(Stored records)
>>>
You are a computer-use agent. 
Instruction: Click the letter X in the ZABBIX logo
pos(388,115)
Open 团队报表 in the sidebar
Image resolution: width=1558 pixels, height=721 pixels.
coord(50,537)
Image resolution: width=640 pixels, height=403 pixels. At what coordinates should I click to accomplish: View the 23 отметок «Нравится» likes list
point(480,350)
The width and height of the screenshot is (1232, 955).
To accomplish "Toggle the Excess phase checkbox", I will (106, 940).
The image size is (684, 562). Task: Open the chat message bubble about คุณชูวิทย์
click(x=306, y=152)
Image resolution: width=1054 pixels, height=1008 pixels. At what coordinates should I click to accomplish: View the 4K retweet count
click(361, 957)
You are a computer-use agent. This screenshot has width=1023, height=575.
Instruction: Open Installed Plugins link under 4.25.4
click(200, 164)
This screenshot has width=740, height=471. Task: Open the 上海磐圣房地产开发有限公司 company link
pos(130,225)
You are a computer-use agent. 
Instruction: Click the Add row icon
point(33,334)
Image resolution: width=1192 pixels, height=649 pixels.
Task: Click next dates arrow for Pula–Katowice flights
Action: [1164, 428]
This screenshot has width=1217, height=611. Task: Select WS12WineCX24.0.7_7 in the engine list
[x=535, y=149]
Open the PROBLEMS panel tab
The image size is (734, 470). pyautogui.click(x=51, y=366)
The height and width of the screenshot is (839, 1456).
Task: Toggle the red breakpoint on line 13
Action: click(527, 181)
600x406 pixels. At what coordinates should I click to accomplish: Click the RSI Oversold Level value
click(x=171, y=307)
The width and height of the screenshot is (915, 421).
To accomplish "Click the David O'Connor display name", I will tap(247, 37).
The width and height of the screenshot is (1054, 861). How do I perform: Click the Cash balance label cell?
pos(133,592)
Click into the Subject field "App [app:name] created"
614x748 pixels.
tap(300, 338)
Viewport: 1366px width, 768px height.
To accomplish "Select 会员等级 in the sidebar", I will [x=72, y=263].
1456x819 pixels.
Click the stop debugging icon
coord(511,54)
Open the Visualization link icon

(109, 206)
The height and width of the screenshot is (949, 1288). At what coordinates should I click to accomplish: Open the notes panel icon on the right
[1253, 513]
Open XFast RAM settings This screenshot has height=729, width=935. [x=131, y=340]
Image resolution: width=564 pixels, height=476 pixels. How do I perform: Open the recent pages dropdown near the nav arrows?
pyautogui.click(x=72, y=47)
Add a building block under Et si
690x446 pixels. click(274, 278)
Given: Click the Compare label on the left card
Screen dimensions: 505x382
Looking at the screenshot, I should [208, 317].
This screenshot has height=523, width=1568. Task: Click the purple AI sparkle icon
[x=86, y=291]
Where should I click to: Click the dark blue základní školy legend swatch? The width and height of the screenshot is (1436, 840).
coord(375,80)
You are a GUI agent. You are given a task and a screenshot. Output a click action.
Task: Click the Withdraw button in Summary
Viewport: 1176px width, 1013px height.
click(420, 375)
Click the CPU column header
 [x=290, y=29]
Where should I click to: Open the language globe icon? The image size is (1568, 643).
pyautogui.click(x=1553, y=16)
<<<
| What is needed |
Whenever the word "name" shows up in a line of the entries above, copy that line.

| Completed exercise |
To accomplish "Click the David O'Connor display name", I will tap(247, 37).
Click into the Subject field "App [app:name] created"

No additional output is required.